Она вот здесь, рядом, его рука, его губы могут ее коснуться. Она, можно сказать, беззащитна – но как далека, как недосягаема! Он бессознательно чувствовал, что отделен от нее бездонными пропастями (не только пропастью сна, но и другими) и, чтобы проникнуть в ее душу, ему придется пройти через страшные испытания, по мрачным ущельям, по опаснейшим теснинам, по склонам извергающихся вулканов, средь вспышек и мрака. «Никогда, – подумал он, – никогда».
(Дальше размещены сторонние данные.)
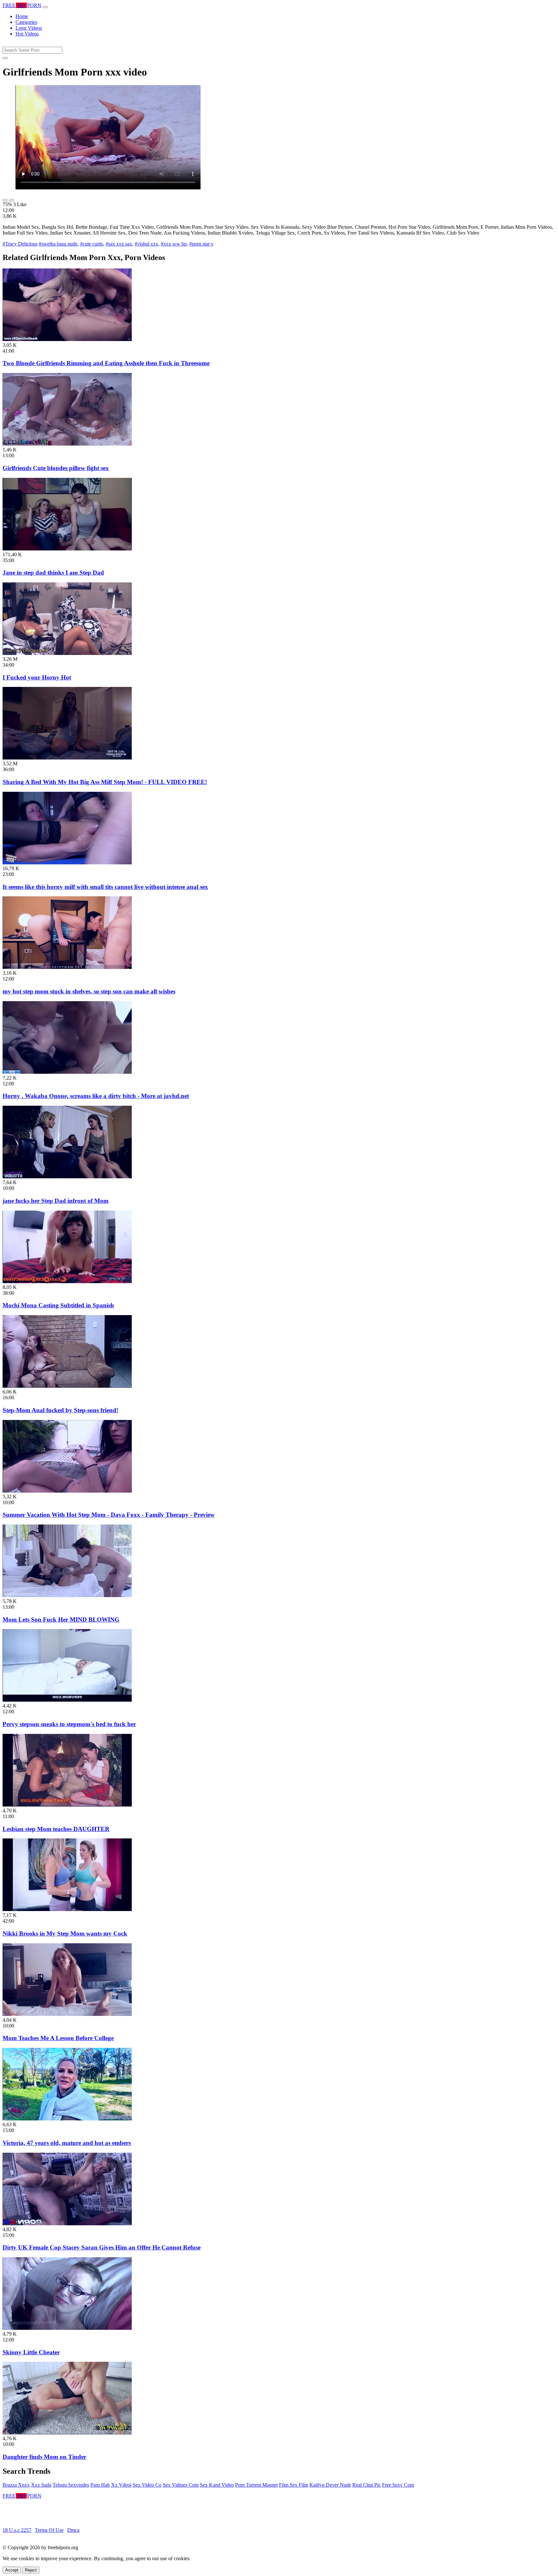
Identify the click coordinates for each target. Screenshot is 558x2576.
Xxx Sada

«Но она во мне нуждается, она меня избрала», – также думал он. Да, она его искала и избрала для чего-то, ему пока непонятного. И она рассказала ему о таких вещах, о которых – он был уверен – никогда никому не рассказывала, и он предчувствовал, что она расскажет еще многое другое, еще более ужасное и прекрасное, чем то, в чем призналась. Но он чувствовал также, что все равно останется что-то еще, чем она никогда, никогда с ним не поделится. И эти загадочные, волнующие тайны – быть может, самое главное в ее душе, единственное, что поистине важно! Когда он упомянул о слепых, она вздрогнула – почему? Произнеся имя Фернандо, она тут же спохватилась – почему?
«Слепые, – подумал он почти со страхом. – Слепые, слепые».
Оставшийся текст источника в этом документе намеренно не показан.